Two of the three recipients of the 2011 Nobel Prize in Physics are collaborators on cosmology projects led by the University of Chicago and Fermi National Accelerator Laboratory.

The physics Nobel was awarded on Tuesday, Oct. 4, “for the discovery of the accelerating expansion of the Universe through observations of distant supernovae.” One half of the prize went to Saul Permutter, a collaborator on the Dark Energy Survey.

The other half of the prize was shared by Adam Riess, a collaborator on the Sloan Digital Sky Survey’s Supernova Survey, and Brian Schmidt, an astronomer at the Australian National University. Riess is a professor of astronomy and physics at Johns Hopkins University and an astronomer at the Space Telescope Science Institute.

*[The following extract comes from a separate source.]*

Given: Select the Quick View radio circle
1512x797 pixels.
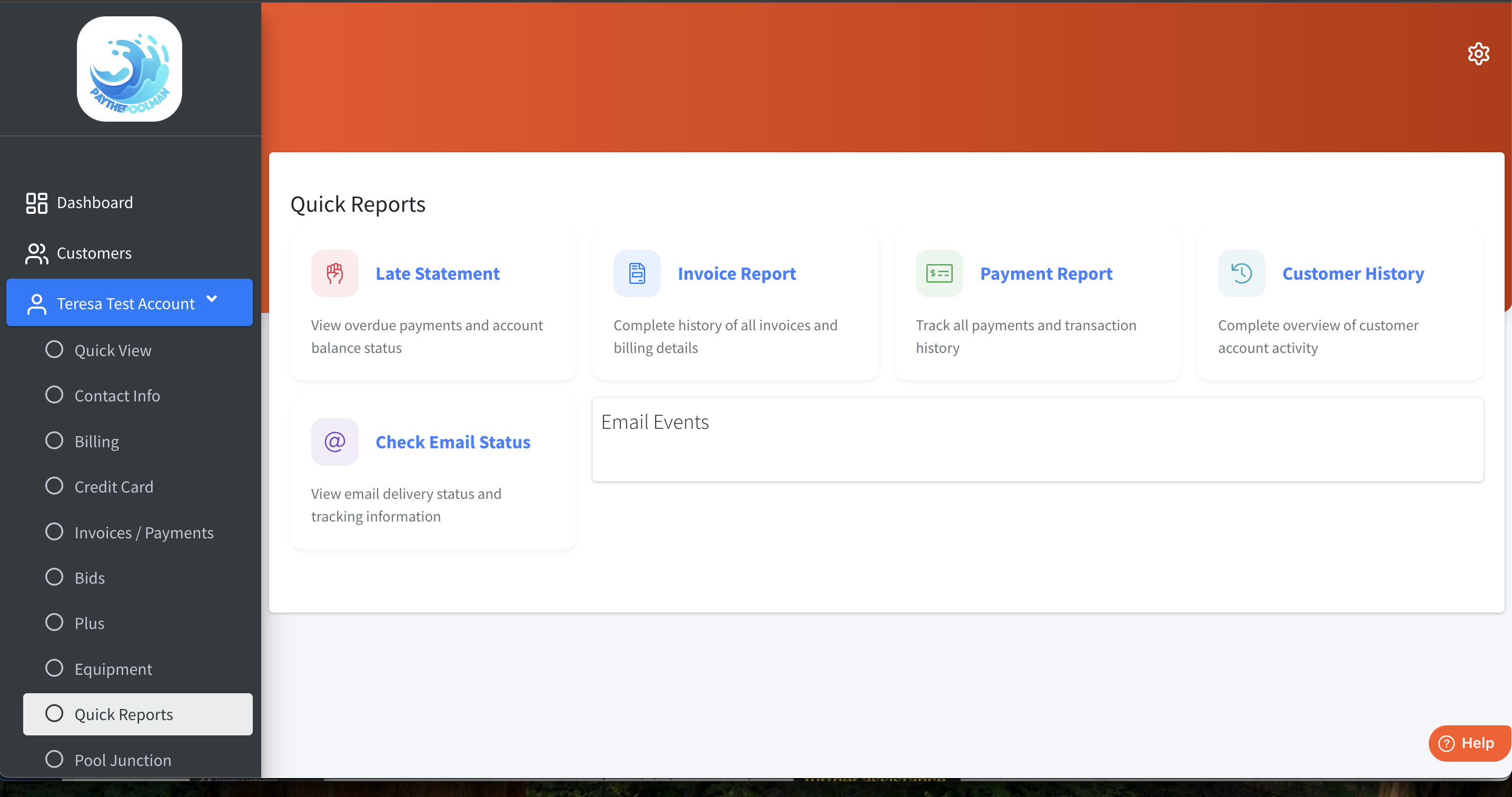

“This was expected and well-deserved,” said Joshua Frieman, a Fermilab scientist and professor in astronomy & astrophysics at UChicago.      

Frieman founded and directs the Dark Energy Survey, a giant digital camera that is scheduled to probe the origin of cosmic acceleration from the Blanco 4-meter telescope at Cerro Tololo Inter-American Observatory in Chile. Perlmutter is an astrophysicist at the U.S. Department of Energy’s Lawrence Berkeley National Laboratory and a professor of physics at the University of California at Berkeley.

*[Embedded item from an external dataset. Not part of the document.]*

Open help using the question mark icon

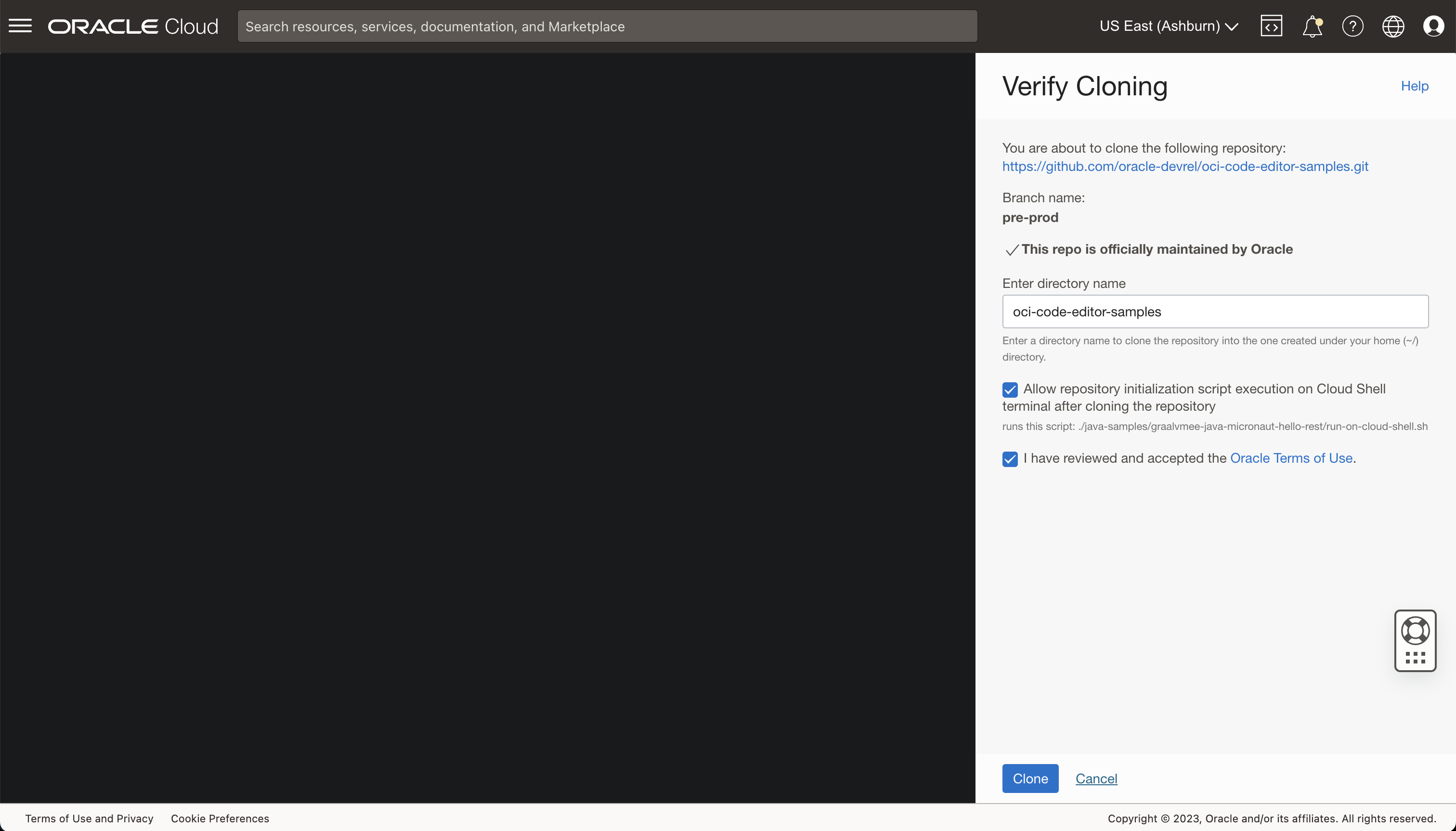(1353, 25)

The SDSS Supernova Survey, which operated from 2005 until 2008, discovered more than 500 type Ia supernovas for cosmological study. Type Ia supernovas are exploding stars that shine with such predictable brightness that they are known as standard candles. This year’s Nobel laureates and many other astronomers use them as astronomical measuring devices to help determine the expansion rate of the universe. By comparing a type Ia supernovae at the edge of the known universe to similar ones nearby, scientists can estimate whether the universe will expand forever or eventually collapse back into itself under the force of gravity.

Stephan Meyer, professor in astronomy & astrophysics, collaborated with another Nobel-Prize winning team on the Cosmic Background Explorer, which in 1992 confirmed that the universe was born in a hot big bang.

Meyer worked on COBE with 2006 Nobel laureates John Mather of NASA's Goddard Space Flight Center and George Smoot of the University of California, Berkeley. Mather will present the UChicago’s 2011-12 Brinson Public Lecture at 6 p.m. Tuesday, Nov.1, at the School of the Art Institute of Chicago.